O clérigo caminhou até o grupo, para seu estranhamento: sorrisos.
-Amigo Erudhir! – Tomoe sorria com a boca, olhos, mãos e tudo mais.
-Tomoe? Você está bem? Descul... – o elfo começou, sem poder terminar.
-Ganhamos trinta tibares de ouro nas apostas! Trinta! Lili apostou no cara de preto! – pudores com jogos de azar esquecidos, a miséria para trás.
-Você apostou em outro? – Erudhir estava quase chateado.
-Lili disse que ele era muito bom, muito bom mesmo, iríamos ficar sem dinheiro hoje, fiz pelo bem do grupo! – Tomoe cravou os olhos no clérigo, o pragmatismo em forma de samurai – Agora é minha vez! Irei lançar todos ao chão! – a euforia em forma de tamuriano.

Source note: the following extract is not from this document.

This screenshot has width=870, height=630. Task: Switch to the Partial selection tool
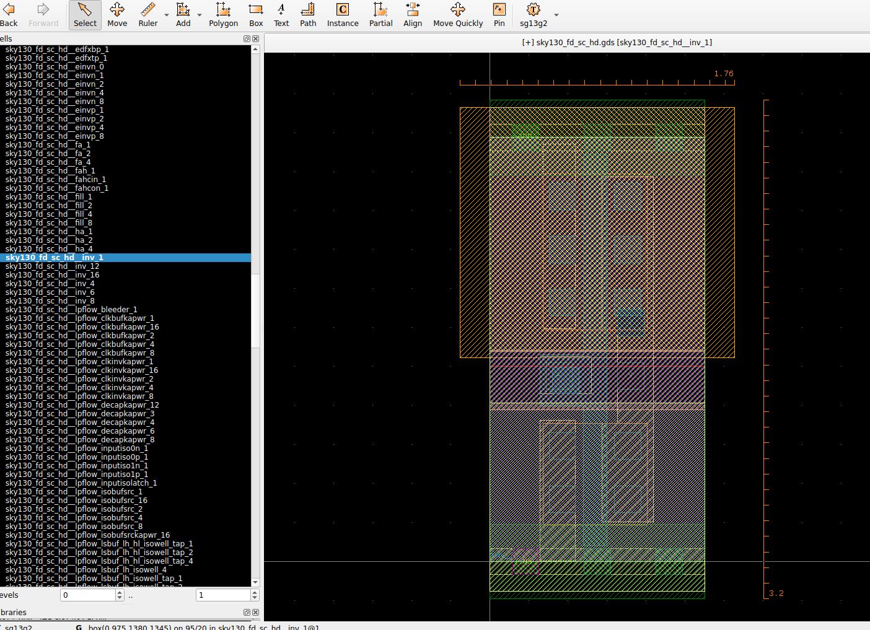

Os jogos prosseguiram, ao fim das disputas de arco o homem vestido de preto conseguiu o segundo lugar, ultrapassado por um elfo barrigudo de olhar preguiçoso e mira sobrenatural, seu nome era Sandolin. Para muitos a Grande Feira é uma oportunidade de negócios, para outros o sustento. Sandolin se encaixava no último caso. Sozinho, bêbado costumas, o prêmio do torneio lhe garantia bebida por meses sem a necessidade de trabalhar novamente, as tavernas de Malpetrim sempre torciam pelo elfo, uma garantia de lucro. Em terceiro lugar uma jovem halfling, a habilidade do tamanho do bolo que trazia na mochila - que não largava nem para atirar.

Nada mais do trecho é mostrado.